Italy passed a new electoral bill containing a controversial provision for "plural voting".  Double votes were to be given to academians, professors, those with diplomas, knights, military officers, those with any military decorations, officeholders, certain business personnel, all those paying a direct tax of 100 lira or more, and fathers of at least five children. Triple votes were to be given to members of the royal family, members of high nobility, cardinals, highly decorated war veterans, high officeholders, or anyone who met three conditions for double votes. The opposition blasted the provision as disproportionately favouring the wealthy, but Mussolini contended that it would help to encourage educated and productive Italians.
Died: Aleksey Kuropatkin, 76, Russian general and Imperial Russian Minister of War

January 17, 1925 (Saturday)
Miriam A. Ferguson became the first female governor of Texas and the second in United States history.
Italy's Chamber of Deputies repealed the "plural voting" provision in the electoral bill passed the previous day. Mussolini consented to the change upon the advice of labour leaders within his party who feared it would draw too much resentment from the working class.
Born: Duane Hanson, sculptor, in Alexandria, Minnesota (d. 1996)

January 18, 1925 (Sunday)
"The Gentleman Bandit" Gerald Chapman was apprehended on a street in Muncie, Indiana. On his person he had $5,000 cash, $3,000 in bonds, $500 worth of jewelry, a pint of nitroglycerin, burglary tools and part of a sawed-through padlock.
Born: Gilles Deleuze, philosopher, in Paris (d. 1995)

January 19, 1925 (Monday)
The League of Nations opened the second session of the Second Opium Conference with the goal of reducing the worldwide trafficking and use of opium. 
German Chancellor Hans Luther and President Paul Löbe were mercilessly heckled to an unprecedented degree in the Reichstag as the new Cabinet was introduced and Luther outlined the new government's policies, including support for the Dawes Plan. Cries such as "traitor", "crook" and "monarchist" rang out from republican benches.
Died: Marie Sophie of Bavaria, 83, last Queen consort of the Kingdom of the Two Sicilies

January 20, 1925 (Tuesday)
The Soviet–Japanese Basic Convention was signed, in which Japan and the Soviet Union restored diplomatic relations and reached a number of agreements on matters that had previously been disputed between them, including that of the northern part of Sakhalin Island, which Japan agreed to withdraw from in exchange for oil and coal concessions.
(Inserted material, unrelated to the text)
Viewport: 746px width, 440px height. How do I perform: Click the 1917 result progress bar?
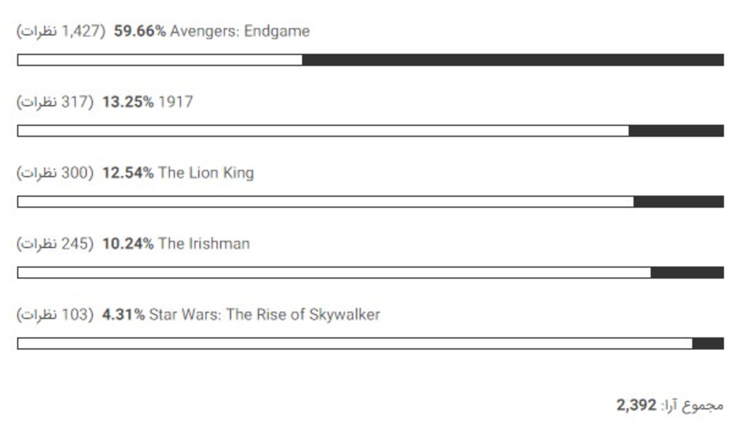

January 21, 1925 (Wednesday)
Chancellor Hans Luther casually admitted in a speech to the Reichstag that his Cabinet had discussed changing the form of government, but had decided to remain a constitutional republic. The statement fueled charges from republicans that Luther was preparing to restore the German monarchy, as his Cabinet included several known monarchists.
The Soviet Union held mass demonstrations culminating in five minutes of silence in observation of the first anniversary of Vladimir Lenin's death.
Born: Charles Aidman, actor, in Frankfort, Indiana (d. 1993); Arnold Skaaland, professional wrestler and manager, in White Plains, New York (d. 2007)

January 22, 1925 (Thursday)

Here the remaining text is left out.